Now that we're past Thanksgiving, I want to back up a few days and think about some strange ways recently that religion and politics have crossed paths in the U.S.
U.S. Energy Secretary Rick Perry said the other day that President Donald J. Trump (and Barack Obama before him) was "ordained by God" to be president.
I'm not sure just what that says about God's political instincts if God wanted both Trump and Obama, but I would say they could be charitably described as confused and/or conflicted.
What Perry actually said was this: "I'm a big believer that the God of our universe is still very active in the details of the day-to-day lives of government. You know, Barack Obama doesn't get to be the President of the United States without being ordained by God. Neither did Donald Trump."

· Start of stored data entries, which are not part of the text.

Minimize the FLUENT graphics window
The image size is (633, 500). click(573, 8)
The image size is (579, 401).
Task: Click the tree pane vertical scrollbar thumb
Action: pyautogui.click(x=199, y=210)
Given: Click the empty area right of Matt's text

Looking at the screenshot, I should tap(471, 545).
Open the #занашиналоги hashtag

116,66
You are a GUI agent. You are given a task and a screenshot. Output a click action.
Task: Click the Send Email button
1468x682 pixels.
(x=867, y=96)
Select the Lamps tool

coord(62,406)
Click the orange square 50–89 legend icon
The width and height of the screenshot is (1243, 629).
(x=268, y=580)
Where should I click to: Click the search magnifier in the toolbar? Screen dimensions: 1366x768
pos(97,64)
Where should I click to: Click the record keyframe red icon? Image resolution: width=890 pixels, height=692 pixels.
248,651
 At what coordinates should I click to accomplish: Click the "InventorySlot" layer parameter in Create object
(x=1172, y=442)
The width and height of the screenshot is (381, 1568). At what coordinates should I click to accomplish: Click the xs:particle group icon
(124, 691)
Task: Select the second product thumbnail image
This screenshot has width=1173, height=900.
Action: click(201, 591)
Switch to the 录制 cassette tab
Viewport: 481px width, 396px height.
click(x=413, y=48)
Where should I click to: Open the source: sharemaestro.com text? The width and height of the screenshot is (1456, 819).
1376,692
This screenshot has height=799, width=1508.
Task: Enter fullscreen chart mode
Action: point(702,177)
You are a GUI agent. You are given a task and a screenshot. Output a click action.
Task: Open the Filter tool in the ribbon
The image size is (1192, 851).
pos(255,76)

And Perry's far from the only amateur theologian to thus opine. As the CNN story to which I've linked you above reports, "In February, former White House Press Secretary Sarah Sanders said that God 'wanted Donald Trump to become president and that's why he's there.' A month later, Secretary of State Mike Pompeo joined the chorus, saying it's possible God raised Donald Trump to be President in order to protect Israel from Iran."
Almost certainly this kind of thinking is drawn from the twelfth chapter of the New Testament book of Romans, authored by the Apostle Paul.
Here's how that chapter begins (in the New International Version): "Let everyone be subject to the governing authorities, for there is no authority except that which God has established. The authorities that exist have been established by God."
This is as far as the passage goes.